Nonoperated knee pain was the primary contributor to performance on the stair climbing test and 6 MW in patients 3 years after TKA. The results of the stair climbing test and 6 MW did not change with time, yet there was a shift in the determinant of function in these tasks. The strength of both limbs was relatively stable between 1 and 2 years after TKA and both contributed to performance of the 6 MW and stair climbing test. Three years after TKA, however, the nonoperated limb was considerably weaker and more painful and only operated limb strength and nonoperated knee pain were the determinants of 6 MW and stair climbing test performance, suggesting a change to reliance on the operated knee for these subjects.
The cohort of controls without osteoarthritis weakened considerably over time, and slowed on their results of the stair climbing test. As stated, aging affects strength of the knee extensors [6
]. We believe the slower stair climbing score is a result of declining strength: stair ascent requires concentric muscle action against gravity repeatedly, while the descent requires eccentric control of the quadriceps. Quadriceps weakness would make this task more challenging; quadriceps function is also influenced by implant design [33
], thus altering muscle use in the lower extremity. The 6-minute walk score remained stable in both groups; walking requires many muscle groups; this test was originally designed as a measure of respiratory fitness [3
], another factor that was not tested in this investigation.
When folks with TKA were compared to controls, patients with TKA were heavier, weaker, and had lower self-report outcome measures at both intervals. Patients with TKA were slower on the stair climbing test only at 1 year after TKA compared to the first test session of controls.

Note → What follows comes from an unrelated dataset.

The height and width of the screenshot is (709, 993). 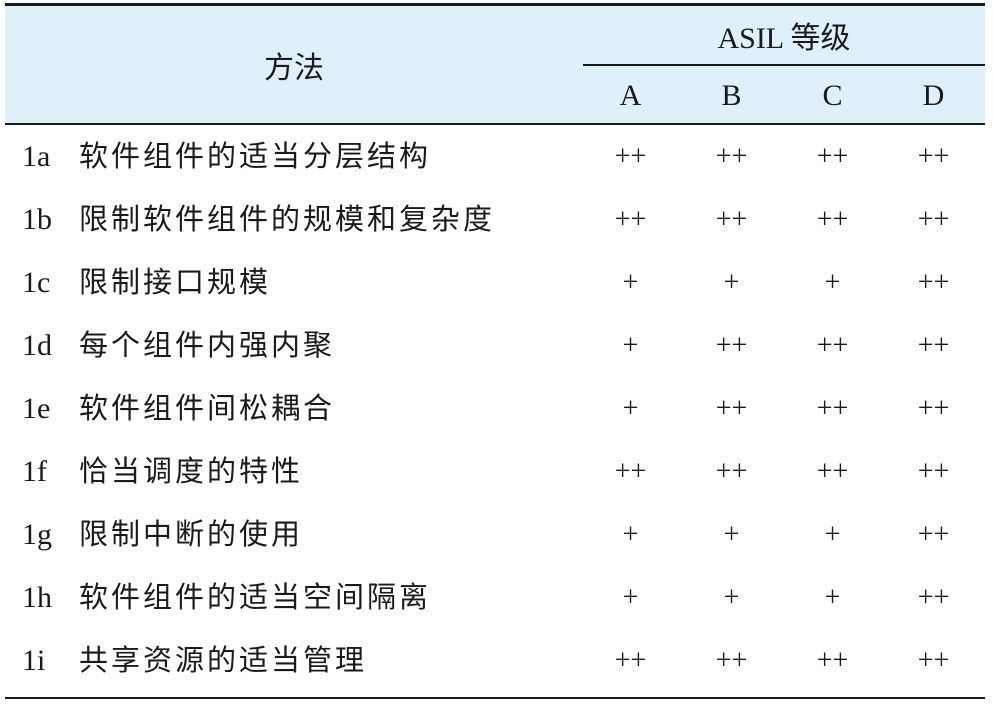 What do you see at coordinates (495, 346) in the screenshot?
I see `table-row: 1d 每个组件内强内聚 + ++ ++ ++` at bounding box center [495, 346].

Both groups weakened over time, yet the control slowed on this test at a greater rate than did patients after TKA. These results were puzzling, and may be due to the small sample size; however, aging results in greater demand on the hip extensors [5
], and a shift in muscle use may play a role; hip extensors were not tested in this investigation. The 6-minute walk test was originally described as a measure of respiratory fitness [3
]. Controls walked at least 100 m further than patients after TKA at both intervals, a difference considered clinically meaningful [35
]. Patients with osteoarthritis may have decreased cardiovascular status compared to controls [25
], and while cardiovascular fitness may improve after TKA [26
], it was not tested in this investigation.
After unilateral TKA, the nonoperated knee worsened over the 2-year period of this study with increased pain and quadriceps weakness. Strength and pain stabilize in the index knee, and self-report outcome measures and functional performance plateau in the 1 to 3 years after TKA. Patients with TKA never reached the levels of function of a comparable group of healthy control subjects despite the fact that controls also declined in strength and function over the same time interval. The use of the nonoperated leg as the so-called healthy limb in patients after a unilateral TKA may underestimate disability; therefore, a comparison group should be the standard for assessments of functional abilities.